[Start Supplied passage]

Thin-skinned, finicky and temperamental, Pinot Noir is also one of the most rewarding grapes to grow and remains a labor of love for some of the greatest vignerons in Burgundy. Fairly adaptable but highly reflective of the environment in which it is grown, Pinot Noir prefers a cool climate and requires low yields to achieve high quality. Outside of France, outstanding examples come from in Oregon, California and throughout specific locations in wine-producing world. Somm Secret—André Tchelistcheff, California’s most influential post-Prohibition winemaker decidedly stayed away from the grape, claiming “God made Cabernet. The Devil made Pinot Noir.”
Home to a diverse array of smaller AVAs with varied microclimates and soil types, Sonoma County has something for every wine lover. Physically twice as large as Napa Valley, the region only produces about half the amount of wine but boasts both tremendous quality and variety. With its laid-back atmosphere and down-to-earth attitude, the wineries of Sonoma are appreciated by wine tourists for their friendliness and approachability. The entire county intends to become a 100% sustainable winegrowing region by 2019.

[End Supplied passage]
[Start Information supplied]

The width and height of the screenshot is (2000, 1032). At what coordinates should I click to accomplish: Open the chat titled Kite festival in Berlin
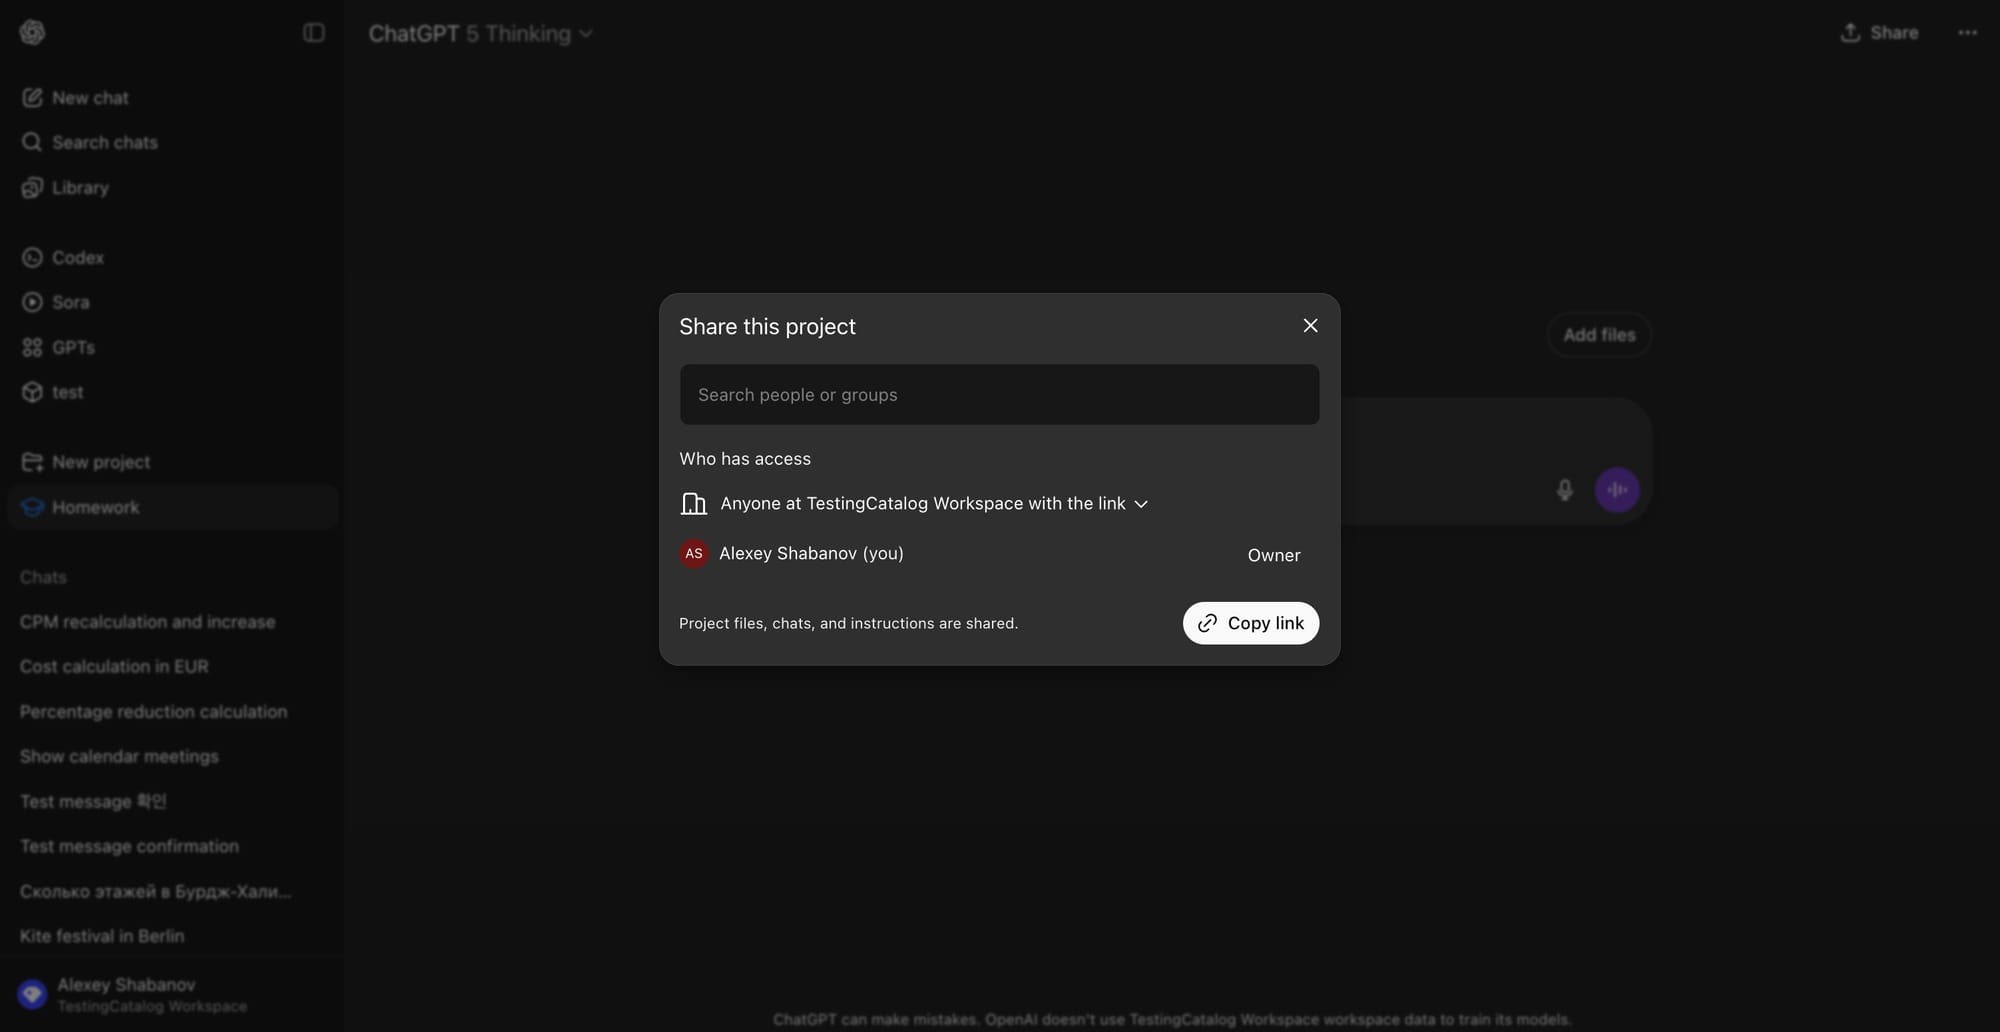(x=101, y=936)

[End Information supplied]

Aim 1>
Please write out the stretch of the Pinot Noir and Sonoma passage from "Home to a diverse" through "region by 2019.".
Aim 2>
In the Pinot Noir and Sonoma passage, turn the paragraph beginning "Home to a diverse array" into a short list of its main facts.
Aim 3>
Carry on the Pinot Noir and Sonoma passage from its final sentence.

Exercise response 1>
Home to a diverse array of smaller AVAs with varied microclimates and soil types, Sonoma County has something for every wine lover. Physically twice as large as Napa Valley, the region only produces about half the amount of wine but boasts both tremendous quality and variety. With its laid-back atmosphere and down-to-earth attitude, the wineries of Sonoma are appreciated by wine tourists for their friendliness and approachability. The entire county intends to become a 100% sustainable winegrowing region by 2019.

Exercise response 2>
- Sonoma County has many smaller AVAs with varied microclimates and soil types.
- It is twice the physical size of Napa Valley but produces only about half as much wine.
- It offers both high quality and great variety.
- Wine tourists value its wineries for their friendliness and approachability.
- The county aims to be a 100% sustainable winegrowing region by 2019.

Exercise response 3>
Sonoma County wines are produced with carefully selected grape varieties to reflect the best attributes of their sites—Dry Creek Valley’s consistent sunshine is ideal for Zinfandel, while the warm Alexander Valley is responsible for rich, voluptuous red wines like Cabernet Sauvignon. Chardonnay and Pinot Noir are important throughout the county, most notably in the cooler AVAs of Russian River, Sonoma Coast and Carneros. Sauvignon Blanc, Merlot and Syrah have also found a firm footing here.